Comme Daniel Sevcik (54'45) avait été sanctionné pour une faute sur Erik Rosén qui le frustrait depuis le début du match, les hommes de Lionel Bilbao se retrouvaient avec un avantage de deux hommes. Romain Masson avait été posté sur la ligne bleue et transmettait à Joshua Boileau. Le Québécois cherchait l'angle le plus favorable au milieu des trois du COC regroupés autour de leur gardien. Le tir du défenseur allait trouver devant la cage la palette du capitaine Jérôme Catil (55'43) pour une déviation parfaite qui envoyait les Vipers en play-offs et le COC tout proche de l'enfer.
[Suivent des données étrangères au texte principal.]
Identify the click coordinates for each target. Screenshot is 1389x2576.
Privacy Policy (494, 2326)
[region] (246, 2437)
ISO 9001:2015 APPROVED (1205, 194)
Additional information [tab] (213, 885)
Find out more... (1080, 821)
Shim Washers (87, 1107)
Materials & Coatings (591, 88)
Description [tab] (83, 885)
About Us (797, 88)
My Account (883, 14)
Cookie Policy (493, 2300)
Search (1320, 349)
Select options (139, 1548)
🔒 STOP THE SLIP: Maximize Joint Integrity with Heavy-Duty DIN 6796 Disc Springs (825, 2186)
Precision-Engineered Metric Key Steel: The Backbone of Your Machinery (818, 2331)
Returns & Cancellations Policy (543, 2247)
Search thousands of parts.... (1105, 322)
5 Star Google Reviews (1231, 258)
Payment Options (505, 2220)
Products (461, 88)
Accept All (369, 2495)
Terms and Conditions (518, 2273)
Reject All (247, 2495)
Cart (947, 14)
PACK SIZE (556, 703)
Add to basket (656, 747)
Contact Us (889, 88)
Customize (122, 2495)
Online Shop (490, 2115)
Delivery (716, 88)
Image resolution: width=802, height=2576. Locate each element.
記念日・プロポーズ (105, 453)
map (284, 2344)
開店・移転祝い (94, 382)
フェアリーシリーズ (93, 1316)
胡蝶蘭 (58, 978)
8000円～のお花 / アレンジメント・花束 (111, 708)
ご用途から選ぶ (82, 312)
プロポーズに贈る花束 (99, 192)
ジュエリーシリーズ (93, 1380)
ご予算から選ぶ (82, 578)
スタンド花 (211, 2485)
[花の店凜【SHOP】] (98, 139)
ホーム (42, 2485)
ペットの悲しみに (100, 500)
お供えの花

Invité par Pascal Ryser à s'exprimer sur le match dans l'espace de réception, le coach Rishie Ovide Etienne disait avec dignité toute la difficulté de se voir pousser encore plus près du gouffre et n'oubliait pas de féliciter les vainqueurs. Il reste au COC des chances de se sauver, mais quoiqu'il en soit, les Vipers témoigneront que jamais cette équipe là n'a abdiqué, ni n'a relâché ses efforts.


Montpellier - Courbevoie 7-6 (0-1, 4-3, 3-2).
Samedi 6 mars 2010 à 19h30 à Végapolis. 849 spectateurs.
Arbitrage de Marie-Tijana Picavet assistée de Matthieu Barbay et Guillaume Barthe.
Pénalités : Montpellier 59' (8', 4', 2'+5'+2x10'+20'), Courbevoie 80' (4', 12', 4'+2x5'+10'+2x20').
Évolution du score :
0-1 à 17'10" : Paillet assisté de Dubuc
1-1 à 21'54" : Billard
1-2 à 25’46" : Dubuc assisté de Therrien
2-2 à 29‘45" : Åman assisté de Hanes et Boileau (sup. num.)
3-2 à 29'52" : Masson assisté de Billard et Garcia
3-3 à 30‘21" : Bougaran assisté de Sevcik et Place (inf. num.)
3-4 à 33'57" : Place assisté de Therrien et Paillet (sup. num.)
4-4 à 37'04" : Hanes assisté de Åman et Rosen (sup. num.)
5-4 à 45‘52" : Chauvière
5-5 à 46'22" : Caillaux assisté de Place
5-6 à 48‘43" : Paillet assisté de Sevcik et Varga (sup. num.)
6-6 à 53'23" : Åman assisté de Pospisil (sup. num.)
7-6 à 55'43" : Catil assisté de Boileau et Masson (double sup. num.)